My friends are blogging about this viral video of guys doing backflips into their jeans. So neat! So shareable! So worth the million views the three-day-old clip already earned! But I could tell instantly (and I have no idea why no one else did) that this was a stealth ad — because it's a direct copy of a stealth ad that got over 3 million views last year.

Click to viewAfter the first guy jumped into his jeans, I realized what the whole video would be: a shot-for-shot rehash of a viral ad for Ray-Ban. The two ads are so similar that the creators (unless they're phenomenally short-sighted) clearly wanted to be discovered. First, let's look at the two ads:

Levi's, 5 May 2008: Guys do backflips, swinging jumps, and other stunts and land in their pants.
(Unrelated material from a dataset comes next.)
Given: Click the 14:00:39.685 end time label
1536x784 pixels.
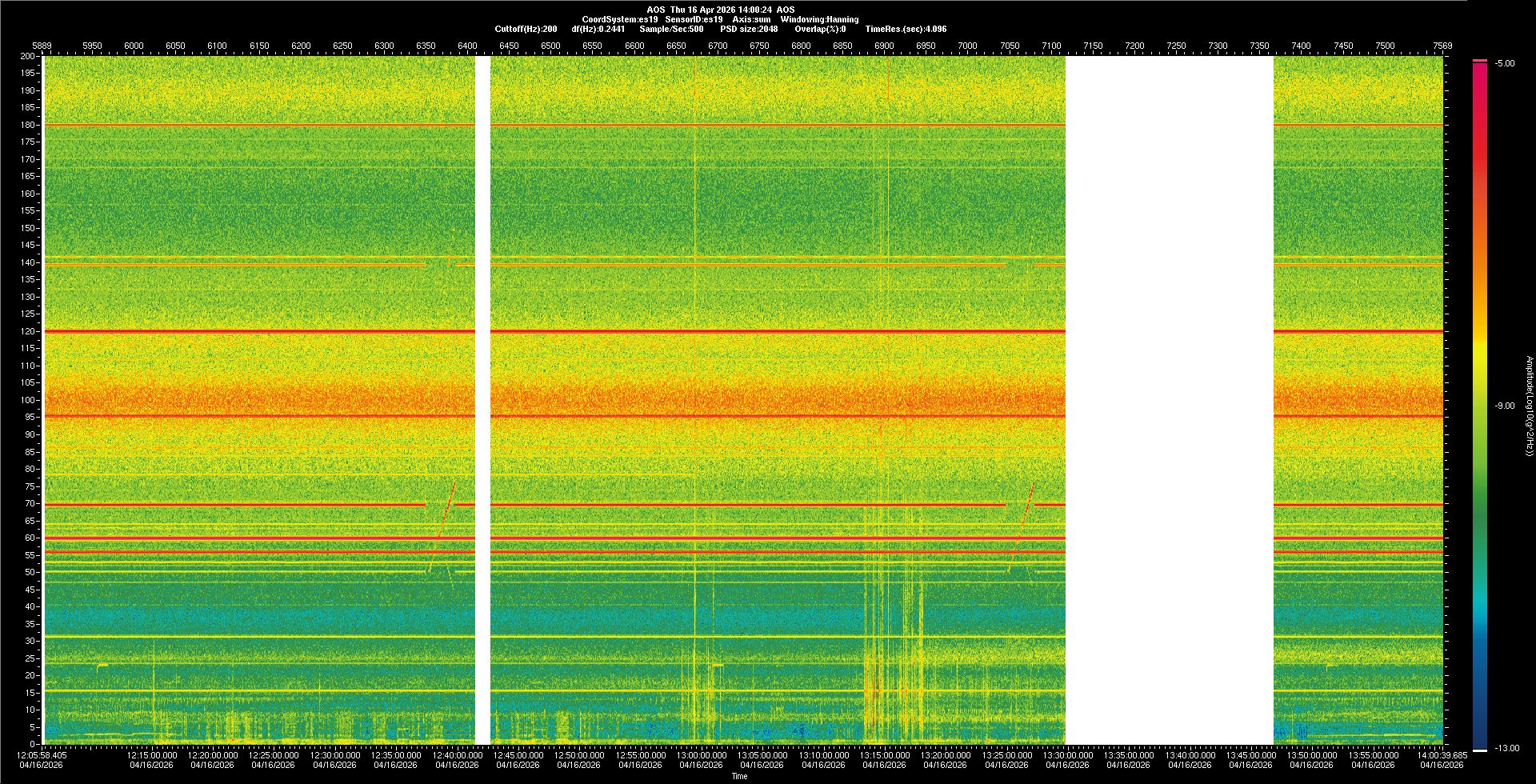Looking at the screenshot, I should click(1442, 755).
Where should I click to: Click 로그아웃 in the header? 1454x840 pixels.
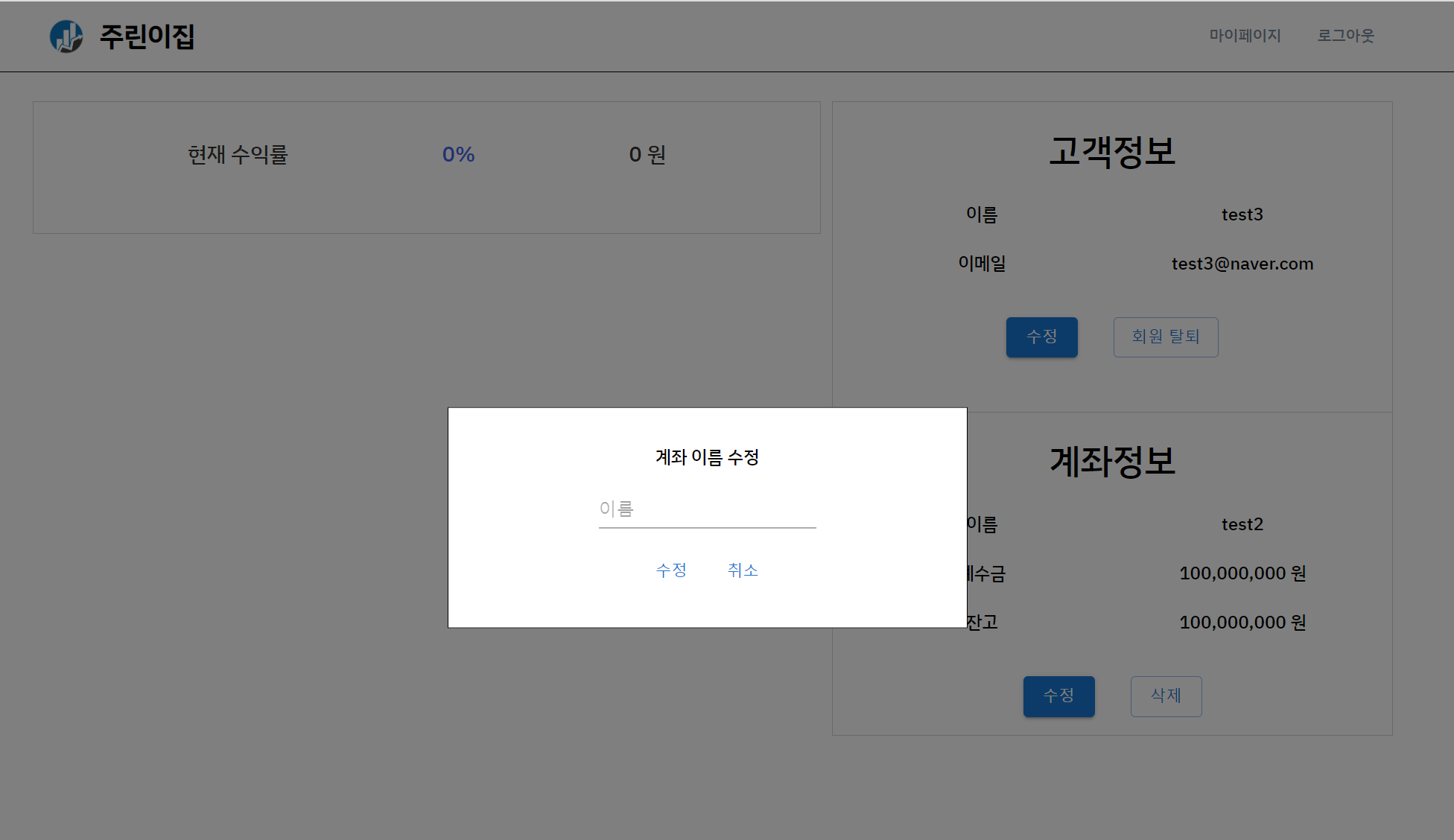pos(1345,36)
Ray-Ban, 6 May 2007: A guy catches sunglasses on his face in increasingly impossible maneuvers: Off a house, off a bridge, in a moving car.

Similarities

The stories are the same: A simple trick to establish what we're watching. Then increasingly elaborate iterations, culminating in a stunt so dramatic that it requires a slow-motion replay.

The music is the same: A cool innocuous background beat loosely timed to the action.

The editing is the same: Quick pacing. Slick with dramatic angles, but calculatedly rugged with lingering shots on the guys congratulating each other.

The packaging is the same: Ray-Ban's ad was posted by "neverhidefilms," a YouTube user with no previous videos. The new Levi's ad comes from "unbuttonedfilms," another first-time user. The new ad is one day shy of coming a year after the old ad. The titles are analagous: "Guy catches glasses with face" versus "Guys backflip into jeans." No product is mentioned.

Background

While Ray-Ban's ad was launched anonymously, the creative team behind it soon came forward. Josh Warner, president of The Feed Company, explained how he promoted this viral video to Adweek. The team posted more videos, now more obviously advertising Ray-Ban though still without using a traditional ad format, to the YouTube account that hosted the original viral ad.

Extra evidence

Note the line at 0:36 of the Levi's ad: "At least there's no zipper." That's what clinched it for me: Levi's is the only jeans brand to actively advertise its zipperless buttoned jeans. The user name "unbuttonedfilms" corroborates this.

How well it's worked

Blogs like Laughing Squid and Neatorama posted the video with no guess about the creators (though political blog Hot Air guessed this might be a Levi's ad). Even G4TV's Attack Of The Show discussed the ad, crediting it to an unnamed group of gymnasts and making no mention of Levi's.

And of course even this debunking is giving them publicity. (Not that I mind as long as I'm getting some too.)

My Theory

Obviously the new ad has the same goals as the old: to market a product without actually naming it, by appealing to the public's love of Internet stunt videos. Most likely, The Feed Company made the new Levi's ad. If any other agency was ripping them off, they wouldn't release the ad a year later with the exact same techniques. And in a few days, The Feed Company will come out, because who can really deny themselves another round of publicity?